I'm trying to calculate the number of $2$-element chains and anti-chains of $B_n$, where $B_n$ is the boolean algebra partially ordered set of degree $n$.
I understand that I want to take all of the different combinations of two sets $A$ and $B$ that are subsets of $[n]$, in which $A\subsetneq B$. But I'm not sure about the general strategy. Could any one give me some hints on this problem?
On
EDIT: THIS IS ALL WRONG, I WAS CONFUSING THE DEFINITION OF CHAIN WITH THE EDGE ON HASSEL DIAGRAM. SILLY ME. I'LL STILL LEAVE THIS HERE SO PEOPLE WHO STUMBLED UPON THIS WILL KNOW THAT THIS IS A POSSIBLE MISTAKE.
I am challenging @Brian M. Scott (@brian-m-scott)'s answer.
Let's take a look at $B_3$:
It has 12 2-element chains, if we plug n = 3 into $3^{n}-2^{n}$ we will get an answer of 19, which is incorrect.
By examine $B_3$, or in fact any this kind of Hasse Diagram, we will find out that at depth i (starting from 0):
Number of Nodes = $(_{i}^{n})$
Number of Edges Connecting Next Depth = $(_{n-i-1}^{n-i})$ = n-i
Thus, the total number of 2 element chains = $\sum _{i=0}^{n-i} (_{i}^{n})(n-i)$
I have tested this result with $B_3$ and $B_4$ and they are correct.

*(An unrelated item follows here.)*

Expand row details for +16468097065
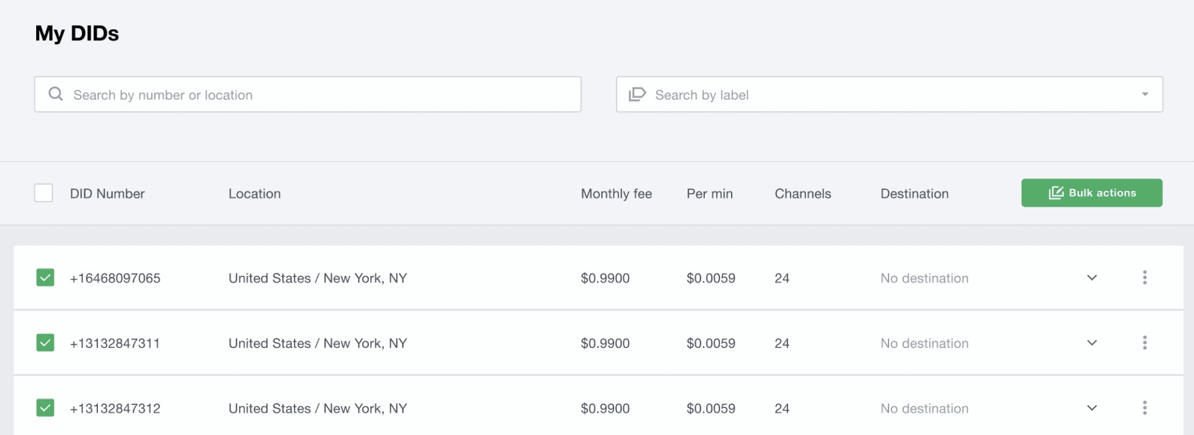1194x435 pixels. (x=1092, y=278)
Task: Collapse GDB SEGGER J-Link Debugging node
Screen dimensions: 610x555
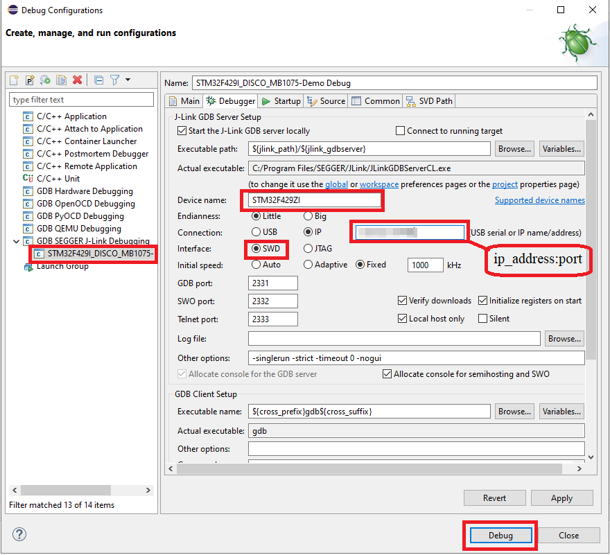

And then we can in some way write this as a closed form.
And since we have the number of 2-element chains, and like Brian said, the relationship between 2 elements are either chains or antichains. The total number of chains and antichains is $(_{2}^{n})$. So the number of antichains is $(_{2}^{n})$ minus what we got for the previous part.
HINT: Every pair of subsets of $[n]$ is either a chain or an antichain. It’s probably a bit easier to count the chains. To form a chain $A\subsetneqq B\subseteq[n]$, you need to split $[n]$ into three subsets, $A$, $B\setminus A$, and $[n]\setminus B$. The only restriction is that $B\setminus A$ must not be empty. Imagine going through $[n]$ one element at a time, tossing each element into one of the three sets. How many ways are there to do this? How many of them have to be discarded, because they leave $B\setminus A$ empty?